Pennsylvania joined 16 other states and the District of Columbia in filing a lawsuit against President Donald Trump’s administration over a rule that intends to bar international students from studying exclusively online while in the United States.
The attorneys general who filed the suit “challenge the federal government’s cruel, abrupt, and unlawful action to expel international students or force campuses to be less safe amidst the SARS-CoV-2 pandemic that has wrought death and disruption across the United States,” according to the lawsuit, filed in the U.S. District Court in Massachusetts against the U.S. Department of Homeland Security and U.S. Immigration and Customs Enforcement.
Pennsylvania Attorney General Josh Shapiro joined the lawsuit due to “an outpouring of concern from universities across Pennsylvania” among other reasons, according to a press release on his website.
“Betsy Devos’s attempt to take advantage of an international pandemic — to push a cynical, partisan agenda that threatens the health and safety of young people who want to pursue an education — is cruel, illegal, and puts our already fragile economy at risk,” Shapiro said, according to the release.

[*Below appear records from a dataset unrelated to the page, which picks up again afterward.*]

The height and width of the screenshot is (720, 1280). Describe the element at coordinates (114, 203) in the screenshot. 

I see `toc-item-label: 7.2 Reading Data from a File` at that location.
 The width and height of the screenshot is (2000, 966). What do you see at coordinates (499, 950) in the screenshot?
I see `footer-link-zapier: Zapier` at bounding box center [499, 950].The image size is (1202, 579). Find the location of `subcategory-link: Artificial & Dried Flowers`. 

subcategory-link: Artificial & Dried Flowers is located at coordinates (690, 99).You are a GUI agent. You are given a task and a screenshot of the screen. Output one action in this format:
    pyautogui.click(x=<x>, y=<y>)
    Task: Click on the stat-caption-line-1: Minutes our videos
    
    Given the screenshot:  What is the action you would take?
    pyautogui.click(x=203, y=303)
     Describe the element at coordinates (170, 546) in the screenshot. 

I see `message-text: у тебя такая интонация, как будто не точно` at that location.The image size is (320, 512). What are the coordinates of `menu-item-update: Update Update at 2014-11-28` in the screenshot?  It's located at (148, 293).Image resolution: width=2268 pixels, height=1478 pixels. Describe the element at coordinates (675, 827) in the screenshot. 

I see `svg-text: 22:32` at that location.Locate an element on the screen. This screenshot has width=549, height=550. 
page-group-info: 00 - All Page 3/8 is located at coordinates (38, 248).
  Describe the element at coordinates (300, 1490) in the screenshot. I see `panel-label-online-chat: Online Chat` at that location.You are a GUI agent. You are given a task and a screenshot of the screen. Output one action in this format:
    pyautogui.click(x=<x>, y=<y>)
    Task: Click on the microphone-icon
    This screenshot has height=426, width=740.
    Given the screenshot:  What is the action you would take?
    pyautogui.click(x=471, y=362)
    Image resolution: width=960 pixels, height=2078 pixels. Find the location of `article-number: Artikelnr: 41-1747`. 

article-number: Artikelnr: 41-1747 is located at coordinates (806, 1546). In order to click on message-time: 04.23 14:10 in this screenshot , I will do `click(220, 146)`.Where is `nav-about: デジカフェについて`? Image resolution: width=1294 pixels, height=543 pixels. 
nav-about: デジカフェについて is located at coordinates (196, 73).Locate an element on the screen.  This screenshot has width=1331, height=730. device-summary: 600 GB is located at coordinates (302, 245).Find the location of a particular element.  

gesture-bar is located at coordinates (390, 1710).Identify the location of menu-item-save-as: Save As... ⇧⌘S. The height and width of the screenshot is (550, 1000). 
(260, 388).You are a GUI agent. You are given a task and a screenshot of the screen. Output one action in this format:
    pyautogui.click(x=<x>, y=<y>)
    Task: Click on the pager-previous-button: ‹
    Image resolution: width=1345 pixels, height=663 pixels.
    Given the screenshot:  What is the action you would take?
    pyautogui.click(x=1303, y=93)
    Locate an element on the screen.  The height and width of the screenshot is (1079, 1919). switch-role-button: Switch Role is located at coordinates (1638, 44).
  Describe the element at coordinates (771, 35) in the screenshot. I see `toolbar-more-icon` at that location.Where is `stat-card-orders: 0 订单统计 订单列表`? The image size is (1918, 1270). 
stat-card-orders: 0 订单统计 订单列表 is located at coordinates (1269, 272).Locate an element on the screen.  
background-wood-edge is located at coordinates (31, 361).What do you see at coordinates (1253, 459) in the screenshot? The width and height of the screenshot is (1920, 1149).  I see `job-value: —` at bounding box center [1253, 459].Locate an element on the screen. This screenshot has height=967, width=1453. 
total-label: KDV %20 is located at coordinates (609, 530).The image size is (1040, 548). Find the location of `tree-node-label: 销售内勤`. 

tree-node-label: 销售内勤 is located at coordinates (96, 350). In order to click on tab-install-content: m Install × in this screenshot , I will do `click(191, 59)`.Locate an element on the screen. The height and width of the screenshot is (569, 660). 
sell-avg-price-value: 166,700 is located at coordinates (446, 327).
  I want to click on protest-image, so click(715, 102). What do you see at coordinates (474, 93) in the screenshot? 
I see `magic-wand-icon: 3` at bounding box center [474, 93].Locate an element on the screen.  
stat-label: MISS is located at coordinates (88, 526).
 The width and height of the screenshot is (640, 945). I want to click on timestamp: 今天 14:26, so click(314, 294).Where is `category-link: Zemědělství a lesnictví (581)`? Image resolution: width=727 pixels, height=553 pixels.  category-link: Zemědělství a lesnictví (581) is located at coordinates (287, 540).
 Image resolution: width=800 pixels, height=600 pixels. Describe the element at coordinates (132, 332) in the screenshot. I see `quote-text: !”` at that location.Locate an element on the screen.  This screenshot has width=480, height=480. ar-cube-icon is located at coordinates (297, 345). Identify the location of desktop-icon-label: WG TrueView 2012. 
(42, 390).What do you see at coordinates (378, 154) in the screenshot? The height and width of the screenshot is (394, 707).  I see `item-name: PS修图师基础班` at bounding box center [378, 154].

ICE released guidelines requiring international students to take in-person classes when on U.S. soil or leave the country if their schools opt for classes entirely online amid COVID-19 on July 6, The Temple News reported.
Other states participating in the lawsuit include Connecticut, Colorado, Delaware, Illinois, Maryland, Massachusetts, Michigan, Minnesota, Nevada, New Jersey, New Mexico, Oregon, Pennsylvania, Rhode Island, Virginia, Vermont and Wisconsin.
More than 200 universities supported a separate lawsuit started by Harvard University and the Massachusetts Institute of Technology challenging the restrictions, AP News reported.
The international student community at Temple University should not be affected by the ICE guidelines, since Temple intends to adopt a hybrid program of instruction for the Fall 2020 semester, allowing international students to fulfill the requirement to stay in the U.S., The Temple News further reported.